EstateGuru Reports Robust Performance of Loan Origination Volume in July Across Key Markets

EstateGuru reports that the loan origination volume in July “performed robustly across our key markets.”

As noted in the update shared by EstateGuru, Estonia accounted “for €5.0M, Latvia contributed €1.4M, and Lithuania added €1.9M, resulting in a total origination volume of €8.9M.”

The EstateGuru team also mentioned that loan origination volume “in July performed robustly across our key markets.” Estonia has reportedly “accounted for €5.0M, Latvia contributed €1.4M, and Lithuania added €1.9M, resulting in a total origination volume of €8.9M.”

During this period, a total of 92 loans, “amounting to €12.5M, were successfully repaid by borrowers.” These loans generated a commendable average “return of 8.9%, showcasing the strength and reliability of our investment opportunities.”

EstateGuru are pleased “to report a steady increase in recovery efforts within our primary markets in the Baltics and Finland.” Notably, a significant recovery of €1.3M was “achieved in Lithuania, underscoring our commitment to maximizing investor returns.”

EstateGuru’s dedicated workouts and legal initiatives in Germany “are currently operating at peak intensity, reaffirming our resolve to secure investor interests.”
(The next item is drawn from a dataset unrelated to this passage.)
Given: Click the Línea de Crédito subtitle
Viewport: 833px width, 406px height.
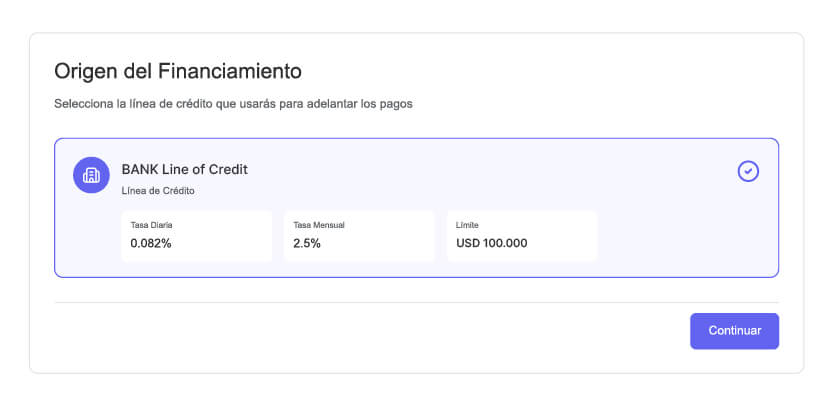Looking at the screenshot, I should coord(158,190).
To ensure the continued stability and growth of their loan portfolio, EstateGuru have implemented an updated credit policy with several crucial enhancements:

  • Concentration Limits: We have established new borrower group credit exposure limits. For new borrower groups, including related parties and loans, the maximum credit exposure is set at €2.0M in Latvia and €3.0M in other countries. Existing borrower groups have a maximum exposure limit of €4.0M. Exposure beyond this limit mandates the implementation of an exit strategy, with exceptions subject to approval by the risk committee.
  • Probability of Default: To maintain a healthy risk profile, projects with a maximum probability of default, as per Moody’s assessment, are capped at 5%.
    Project Scope: Going forward, we will no longer engage in large-scale development projects, ensuring a prudent and focused approach to project selection.
  • Related Party Loans: We have discontinued the provision of related party loans, aligning with our commitment to transparent and responsible lending practices.
  • Valuation Guidelines: For new credit evaluations, the valuation of collateral must not be older than 6 months, allowing us to maintain an accurate assessment of project value.
  • Collateral Ownership: As part of our strategy to enhance loan security, privately owned collateral will no longer be accepted.